Когда вино было принесено, государь присел перед столиком и пригласил молодого стихотворца:
- Данъянь, мне очень понравились твои стихи, и захотел я поговорить о природе поэзии. Ты не против?
- Давай, государь, если окажется, что я в этом хоть что-то понимаю.
Собеседники хорошенько приложились к чаркам и беседа мерно потекла.
- Вот скажи мне, стихотворец, как же это так устроено, что стихи так чудесно пьянят чувства, кружат голову и влекут окрыленную душу к небесам? – С глубоким чувством спросил Сюань-цзун.
- М-м-м. Это трудный вопрос. Но я давно его обдумываю. Я согласен с тобой, что стихами свершается нечто такое чудесное, которое сразу дает пережить, в чём смысл жизни… Да, много думал об этом. И вот, что мне представляется, о, благородный Тянь Цзы. Прежде всего, стихотворение – если, конечно, оно благословлено небом – созидает чудесный просвет меж двух краев…
- Просвет?
- Да. Но не перебивай меня вопросами, ибо здесь надо сосредоточиться, чтобы быть точным в определениях. А ведь мы их хотим?
- Хорошо, хорошо.
- Края эти суть образы, сколь противоположные, столь и дополняющие друг друга до благой целостности. Один из них  сосредотачивает земной глагол как всё подвижное земное наличие, живую жизнь бытия. И самое главное в таком образе то, что он скручивает, сгущает, сжимает огромную округу  земных вещей до одного только явления, будь то гора, река или дерево. 
Данъянь прервался, жадно отхлебнул вина, и с волнением  продолжил:   
- Другой же образ замечателен тем, что рассредоточивает человеческое местоимение, смещая его из условного средоточия, в котором человек выступает источником своей деятельности, на далекий край, с которого мир является как бы со стороны, но в той запредельной целостности, которую так жаждет душа. И вот как только созидается пара эти крайних образов, натягивается тетива великого напряжения, которая сияет просветом, в коем высветляется неизреченное Имя.
Помолчав, Данъянь продолжил речь:
- Не знаю, помнишь ты ли нет, о государь, но много лет назад приходили в наши края проповедники из далекой Дацинь. Они рассказывали о своём Боге, явившегося в человеческом облике. Ходил он по миру, призывал уподобиться Отцу Небесному и всех любить. Затем был казнен непонятно за что, а потом на третий день воскрес, был объят святым духом и вознесся на небеса к своему Отцу. Но самое главное, что почитаемый ими Бог един в трёх лицах…
- Аш в трёх?!
- Да.

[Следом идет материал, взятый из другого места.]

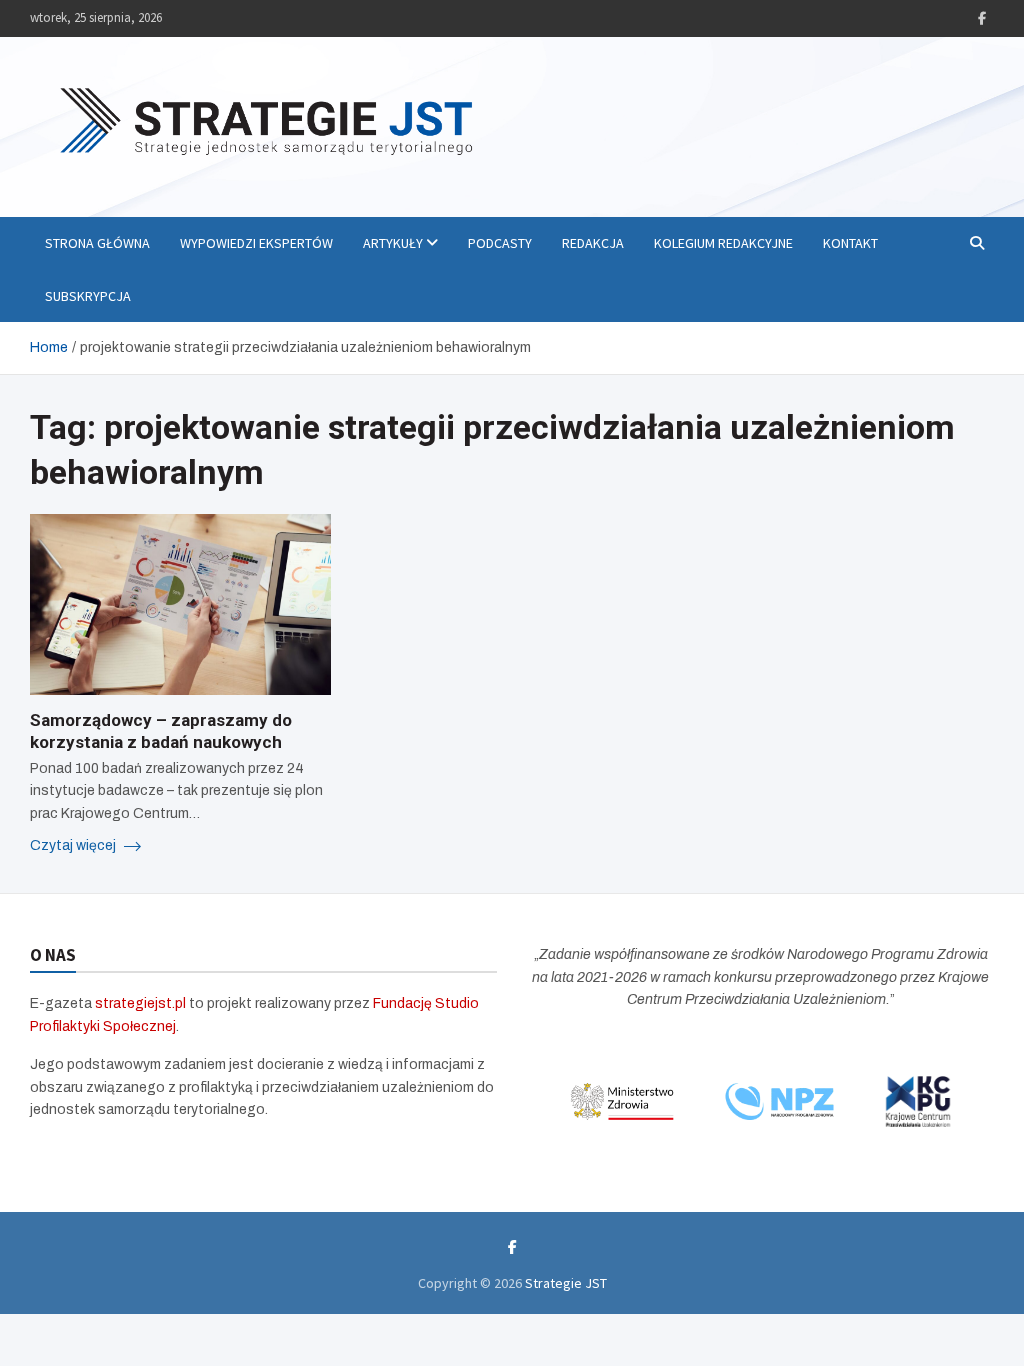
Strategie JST (566, 1283)
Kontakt (850, 243)
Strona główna (97, 243)
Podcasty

Как я понимаю, в целом дело обстоит так. Первое лицо – это сам Бог Отец, Творец неба и земли, видимых же всем и не видимых. Второе лицо – Бог Сын, что от Отца рожден прежде всех век, как сказано, Свет от Света, Бог истинный от Бога истинного. Ради мира он вочеловечился и своей крестной мукой искупил первородный грех, с которого началась история всех людей, и показал путь спасения бессмертной души всякого человека. А еще он объявлен Царем мира, которому Отец передал свои властные полномочия.
- Вот как!
- Наконец, третье лицо ихнего единого божества – это Святой Дух, что от Отца исходит и со Отцом и Сыном славится, и которым глаголили некие пророки. Но, видимо, это мудрецы и  поэты по-нашему. Ну, вот так я это запомнил.
- Ну что?! И для нас тройка – священное число.
- Конечно. Итак, мне неведомо, так или иначе, устроен Бог, но, как я вижу, именно таким троичным образом устроено стихотворчество …
- Неужели всё стихотворчество?!
- Ты послушай…
- Да…
- Итак, в начале имеется Бог Отец как Имя. Оно – основа основ. Потом из него возникают еще два начала. Причём одно начало рождается, а другое, как сказано, исходит. Эти события весьма важны. Сын рождается от Отца. И это я понимаю так, что от исходного небесного имени рождается земной глагол, который, выражая подвижность земного наличия, а ведь, как мы видим, всё течет, всё изменяется, то есть в целом: земля это глагол.
- Допустим.
- Мг. Отчее имя рождает сыновний глагол, там, от «жизни» – «жить», от «мира» – «мирить». И от имени рождается тот образ, в котором собирается весь мир. Имя и образ суть отец и сын.
- Понял.
- А теперь про исхождение. Вот, если образ рождается от имени, как сын от отца, то дух исходит от имени. А что такое дух? Это самое человеческое существо, которое выражается в местоимении, которое отличается тем, что оно всегда и везде само себе тождественно. А первым среди всех местоимений, конечно, является местоимение Я. Мы знаем, что Я есть Я. Так вот именно в этом свойстве местоимение Я исходит от имени, подобно тому, как и дух исходит от имени.
- То есть, есть два края – рождение и исхождение.
- Да. И теперь, обобщу. Те два образа, что я упомянул вначале, как сосредотачивающий и как рассредоточивающий, суть края рождаемого Образа и исходящего Духа. И вот когда, эти края возникли, сбывается особый зазор, просвет, в который ударяет самый свет неизреченного Имени. Тем самым, вот эта троица – это троица Имени, Образа и Духа. То есть, образ и дух суть края, которые, будучи достаточно отчетливыми, попускают в  просвет меж ними имя. Они – как створы ворот. Или еще одно, более подходящее сравнение, они – как ставни окна, что, распахиваясь и образуя пустоту, впускают тот высший свет, проливающийся снаружи внутрь…
- Постой-ка, Данъянь, что-то мне все это знакомо, совсем недавно я про это читал…
Сюань-цзун запнулся, вспоминая.
- Да, вспомнил. Недавно придворный стихотворец Ван Чан-лин дал мне свои рукописи о природе стиха. И вот там он пишет, что в стихотворении есть три меры – мера земных вещей, мера человеческих чувств и некая небесная мера. То есть, тоже имеется троица. И стихотворение является сочетанием этих трёх мер, что образуют так восхищающую нас запредельную целостность мира. И, как я понимаю, принимая во внимание твои слова, эта целостность созидается, когда небесная мера, которую ты назвал Именем, уравновешивает собой меру земных вещей, то есть, Образ, и меру человеческих чувств, то есть, Дух.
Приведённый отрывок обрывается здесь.